* _Data_
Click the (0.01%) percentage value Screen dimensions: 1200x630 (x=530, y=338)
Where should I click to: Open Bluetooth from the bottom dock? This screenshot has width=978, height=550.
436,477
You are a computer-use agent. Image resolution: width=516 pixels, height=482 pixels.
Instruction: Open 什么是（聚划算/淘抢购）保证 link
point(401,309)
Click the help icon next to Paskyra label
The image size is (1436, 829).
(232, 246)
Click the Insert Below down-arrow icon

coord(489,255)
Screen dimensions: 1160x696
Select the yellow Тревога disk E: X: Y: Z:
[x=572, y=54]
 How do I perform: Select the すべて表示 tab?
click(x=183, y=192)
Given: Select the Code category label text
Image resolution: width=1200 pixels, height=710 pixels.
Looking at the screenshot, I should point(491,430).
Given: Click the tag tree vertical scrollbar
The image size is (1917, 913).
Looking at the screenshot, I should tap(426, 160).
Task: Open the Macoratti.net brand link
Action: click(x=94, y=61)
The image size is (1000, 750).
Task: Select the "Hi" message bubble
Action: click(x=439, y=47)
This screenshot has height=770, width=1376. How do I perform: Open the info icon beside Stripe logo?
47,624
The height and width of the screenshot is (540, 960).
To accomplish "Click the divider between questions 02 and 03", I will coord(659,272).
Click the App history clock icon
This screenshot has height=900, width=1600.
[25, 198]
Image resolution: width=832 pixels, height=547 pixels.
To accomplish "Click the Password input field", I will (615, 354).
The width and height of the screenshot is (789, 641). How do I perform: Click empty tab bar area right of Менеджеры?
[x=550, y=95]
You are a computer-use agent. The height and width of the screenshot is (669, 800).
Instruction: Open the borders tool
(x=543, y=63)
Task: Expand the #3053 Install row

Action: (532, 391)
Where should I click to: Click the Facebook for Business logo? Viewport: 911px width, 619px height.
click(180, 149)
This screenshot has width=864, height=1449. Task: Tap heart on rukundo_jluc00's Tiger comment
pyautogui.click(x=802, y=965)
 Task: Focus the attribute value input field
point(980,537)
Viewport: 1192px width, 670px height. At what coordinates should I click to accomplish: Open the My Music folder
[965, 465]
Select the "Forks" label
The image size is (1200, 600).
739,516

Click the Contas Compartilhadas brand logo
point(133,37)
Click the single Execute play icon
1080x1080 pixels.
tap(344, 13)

* _The task_
Within the listing above, copy each line that has the string "agent".

* _Task response_
You are a computer-use agent. Image resolution: width=516 pixels, height=482 pixels.
You are a computer-use agent. The height and width of the screenshot is (669, 800).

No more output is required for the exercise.